My own book collection served as the nucleus of Nighthawk Books, and while the store’s collection has since multiplied by several orders of magnitude (or so it seems when I have to reshelve), every now and then somebody will buy one of my old books. That doesn’t always bring on a pang, but there are times when I inwardly sigh as I ring up a sale. That happened the other day when a customer bought one of the Icelandic sagas from the Medieval Literature section.

Actually, I had a small run on the sagas shortly after the store opened in February. Egil’s Saga flew out the door the first week in March, followed in short order by the Eyrbyggja Saga, Grettir’s Saga, the Saga of the Volsungs, and the Orkneyinga saga. They’re leaving the store, a saga at a time. Sad to see them go. So far, at least, nobody’s come in to buy the Laxdaela Saga, which shares space in my heart with Egil’s Saga.

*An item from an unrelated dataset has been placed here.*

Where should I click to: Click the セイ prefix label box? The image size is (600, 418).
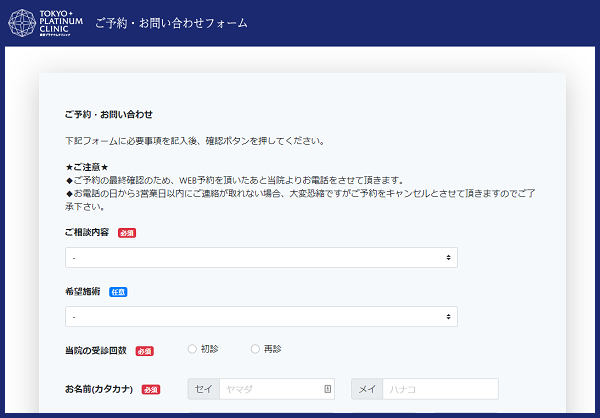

Of all the sagas, Laxdaela comes closest to working like a conventional novel, though if you read it that way sooner or later you will fetch up against its inimitably Icelandic preoccupations. For example, some of the most intriguing episodes concern a brutal, nasty-minded farmer named Hrapp, who terrorizes his neighbors and family. Feeling death near, Hrapp orders his wife to have his body buried standing up beneath the threshold of his farmhouse:

After that Hrapp died, and all was done as he said, for Vigdis did not dare do otherwise. And as evil as he had been to deal with in his life, just so he was by a great deal more when he was dead, for he walked again a great deal after he was dead. People said that he killed most of his servants in his ghostly appearances. He caused a great deal of trouble to those who lived near, and the house of Hrappstead became deserted. Vigdis, Hrapp’s wife, betook herself west to Thorstein Swart, her brother. He took her and her goods in. And now things went as before, in that men went to find Hoskuld, and told him all the troubles that Hrapp was doing to them, and asked him to do something to put an end to this. Hoskuld said this should be done, and he went with some men to Hrappstead, and has Hrapp dug up, and taken away to a place near to which cattle were least likely to roam or men to go about. After that Hrapp’s walkings- again abated somewhat.

I love that “somewhat.”

Stephen King would have milked that anecdote for a shelf-busting novel, at least four hundred pages, throwing in the brief mention of the fact that all those who inherited Hrapp’s considerable wealth came to bad ends. He’d also have plenty of fun with the seal with uncannily human-seeming eyes that appears linked to the drowning of a family ferrying itself across a fjord to Hrapp’s old haunting grounds. But the Laxdaela author simply tosses these incidents off and gets the important task of reciting names and genealogies.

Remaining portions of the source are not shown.